*** Opening of LISTED ENTRIES ***

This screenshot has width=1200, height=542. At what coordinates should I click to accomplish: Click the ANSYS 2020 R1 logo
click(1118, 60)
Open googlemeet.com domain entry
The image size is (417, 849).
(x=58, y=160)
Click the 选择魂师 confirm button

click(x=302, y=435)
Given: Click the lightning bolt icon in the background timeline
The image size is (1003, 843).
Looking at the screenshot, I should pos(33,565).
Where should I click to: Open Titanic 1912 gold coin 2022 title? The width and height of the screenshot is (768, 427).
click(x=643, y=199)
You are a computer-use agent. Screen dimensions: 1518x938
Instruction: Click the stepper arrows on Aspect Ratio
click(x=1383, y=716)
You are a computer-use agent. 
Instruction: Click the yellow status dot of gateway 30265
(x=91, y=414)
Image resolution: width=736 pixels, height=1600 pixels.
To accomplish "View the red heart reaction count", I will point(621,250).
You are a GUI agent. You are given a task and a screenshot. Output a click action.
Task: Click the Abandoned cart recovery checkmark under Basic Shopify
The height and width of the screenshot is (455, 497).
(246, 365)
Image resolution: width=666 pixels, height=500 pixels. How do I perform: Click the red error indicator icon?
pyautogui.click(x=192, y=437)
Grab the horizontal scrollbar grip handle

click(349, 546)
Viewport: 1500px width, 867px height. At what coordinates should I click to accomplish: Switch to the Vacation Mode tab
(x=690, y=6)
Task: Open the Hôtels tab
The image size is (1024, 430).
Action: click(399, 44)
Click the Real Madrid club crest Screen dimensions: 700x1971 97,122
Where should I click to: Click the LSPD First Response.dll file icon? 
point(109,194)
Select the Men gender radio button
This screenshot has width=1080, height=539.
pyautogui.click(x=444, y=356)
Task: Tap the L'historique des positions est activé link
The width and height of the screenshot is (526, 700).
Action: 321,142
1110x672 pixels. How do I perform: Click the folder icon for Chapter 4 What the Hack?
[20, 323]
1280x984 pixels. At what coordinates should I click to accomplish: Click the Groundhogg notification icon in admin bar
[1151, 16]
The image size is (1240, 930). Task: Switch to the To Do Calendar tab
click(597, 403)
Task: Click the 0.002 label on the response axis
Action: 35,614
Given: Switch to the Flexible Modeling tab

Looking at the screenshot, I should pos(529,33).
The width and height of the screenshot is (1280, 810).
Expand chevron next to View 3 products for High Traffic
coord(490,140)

*** Close of LISTED ENTRIES ***

**WHAT YOU WILL DO**
Line by line, retype the entire listing exactly.

**EXPECTED ANSWER**
This screenshot has width=1200, height=542. At what coordinates should I click to accomplish: Click the ANSYS 2020 R1 logo
click(1118, 60)
Open googlemeet.com domain entry
The image size is (417, 849).
(x=58, y=160)
Click the 选择魂师 confirm button

click(x=302, y=435)
Given: Click the lightning bolt icon in the background timeline
The image size is (1003, 843).
Looking at the screenshot, I should pos(33,565).
Where should I click to: Open Titanic 1912 gold coin 2022 title? The width and height of the screenshot is (768, 427).
click(x=643, y=199)
You are a computer-use agent. Screen dimensions: 1518x938
Instruction: Click the stepper arrows on Aspect Ratio
click(x=1383, y=716)
You are a computer-use agent. 
Instruction: Click the yellow status dot of gateway 30265
(x=91, y=414)
Image resolution: width=736 pixels, height=1600 pixels.
To accomplish "View the red heart reaction count", I will point(621,250).
You are a GUI agent. You are given a task and a screenshot. Output a click action.
Task: Click the Abandoned cart recovery checkmark under Basic Shopify
The height and width of the screenshot is (455, 497).
(246, 365)
Image resolution: width=666 pixels, height=500 pixels. How do I perform: Click the red error indicator icon?
pyautogui.click(x=192, y=437)
Grab the horizontal scrollbar grip handle

click(349, 546)
Viewport: 1500px width, 867px height. At what coordinates should I click to accomplish: Switch to the Vacation Mode tab
(x=690, y=6)
Task: Open the Hôtels tab
The image size is (1024, 430).
Action: click(399, 44)
Click the Real Madrid club crest Screen dimensions: 700x1971 97,122
Where should I click to: Click the LSPD First Response.dll file icon? 
point(109,194)
Select the Men gender radio button
This screenshot has width=1080, height=539.
pyautogui.click(x=444, y=356)
Task: Tap the L'historique des positions est activé link
The width and height of the screenshot is (526, 700).
Action: 321,142
1110x672 pixels. How do I perform: Click the folder icon for Chapter 4 What the Hack?
[20, 323]
1280x984 pixels. At what coordinates should I click to accomplish: Click the Groundhogg notification icon in admin bar
[1151, 16]
The image size is (1240, 930). Task: Switch to the To Do Calendar tab
click(597, 403)
Task: Click the 0.002 label on the response axis
Action: 35,614
Given: Switch to the Flexible Modeling tab

Looking at the screenshot, I should pos(529,33).
The width and height of the screenshot is (1280, 810).
Expand chevron next to View 3 products for High Traffic
coord(490,140)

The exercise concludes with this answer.